Locate each line in the items below that contains the word "what" and copy every such line in full.

####

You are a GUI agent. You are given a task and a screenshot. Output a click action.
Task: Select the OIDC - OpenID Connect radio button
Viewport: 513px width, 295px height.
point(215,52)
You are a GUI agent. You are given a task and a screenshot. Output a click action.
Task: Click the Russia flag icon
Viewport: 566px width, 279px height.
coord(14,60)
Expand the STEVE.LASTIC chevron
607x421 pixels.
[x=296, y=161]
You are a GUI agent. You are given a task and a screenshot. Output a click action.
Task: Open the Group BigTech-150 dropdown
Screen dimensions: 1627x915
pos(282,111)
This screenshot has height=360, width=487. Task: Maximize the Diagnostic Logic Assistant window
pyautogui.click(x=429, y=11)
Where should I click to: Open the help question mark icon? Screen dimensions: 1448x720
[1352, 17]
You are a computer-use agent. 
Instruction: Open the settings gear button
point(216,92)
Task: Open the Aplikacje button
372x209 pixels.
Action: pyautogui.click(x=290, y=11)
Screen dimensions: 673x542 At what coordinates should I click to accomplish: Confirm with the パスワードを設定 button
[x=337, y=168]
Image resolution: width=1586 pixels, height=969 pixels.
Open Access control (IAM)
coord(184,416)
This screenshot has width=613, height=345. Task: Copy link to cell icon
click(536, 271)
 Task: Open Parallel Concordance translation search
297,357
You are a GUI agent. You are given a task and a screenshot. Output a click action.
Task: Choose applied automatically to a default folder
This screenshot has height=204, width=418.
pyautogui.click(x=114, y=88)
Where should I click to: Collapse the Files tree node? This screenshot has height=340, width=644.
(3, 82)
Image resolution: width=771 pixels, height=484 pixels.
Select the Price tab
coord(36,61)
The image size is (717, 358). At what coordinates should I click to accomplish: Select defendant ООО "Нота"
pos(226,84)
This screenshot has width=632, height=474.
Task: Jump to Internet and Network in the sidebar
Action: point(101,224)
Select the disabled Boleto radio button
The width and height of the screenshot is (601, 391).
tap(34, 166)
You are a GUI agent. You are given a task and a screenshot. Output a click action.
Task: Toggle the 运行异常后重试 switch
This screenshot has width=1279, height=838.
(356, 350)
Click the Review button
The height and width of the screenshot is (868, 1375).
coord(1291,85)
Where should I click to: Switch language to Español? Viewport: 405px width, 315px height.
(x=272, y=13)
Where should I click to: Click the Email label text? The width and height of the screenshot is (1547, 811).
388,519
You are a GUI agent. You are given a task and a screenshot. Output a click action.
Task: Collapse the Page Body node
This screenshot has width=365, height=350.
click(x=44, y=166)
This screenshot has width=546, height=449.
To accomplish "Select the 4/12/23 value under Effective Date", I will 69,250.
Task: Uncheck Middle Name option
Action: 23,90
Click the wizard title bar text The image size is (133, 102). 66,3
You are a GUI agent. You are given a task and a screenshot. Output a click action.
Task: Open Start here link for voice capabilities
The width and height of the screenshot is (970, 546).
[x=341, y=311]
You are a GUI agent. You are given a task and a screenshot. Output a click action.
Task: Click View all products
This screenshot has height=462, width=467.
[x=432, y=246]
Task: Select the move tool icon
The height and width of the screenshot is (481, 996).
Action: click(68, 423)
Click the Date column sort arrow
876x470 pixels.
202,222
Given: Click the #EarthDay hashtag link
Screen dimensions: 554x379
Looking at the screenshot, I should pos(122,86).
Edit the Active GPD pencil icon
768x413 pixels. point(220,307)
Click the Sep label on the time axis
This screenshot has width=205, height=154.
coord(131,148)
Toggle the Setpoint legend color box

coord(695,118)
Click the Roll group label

####

Solution to this problem:
Screen dimensions: 673x542 At what coordinates should I click to accomplish: Confirm with the パスワードを設定 button
The image size is (717, 358). At what coordinates should I click to accomplish: Select defendant ООО "Нота"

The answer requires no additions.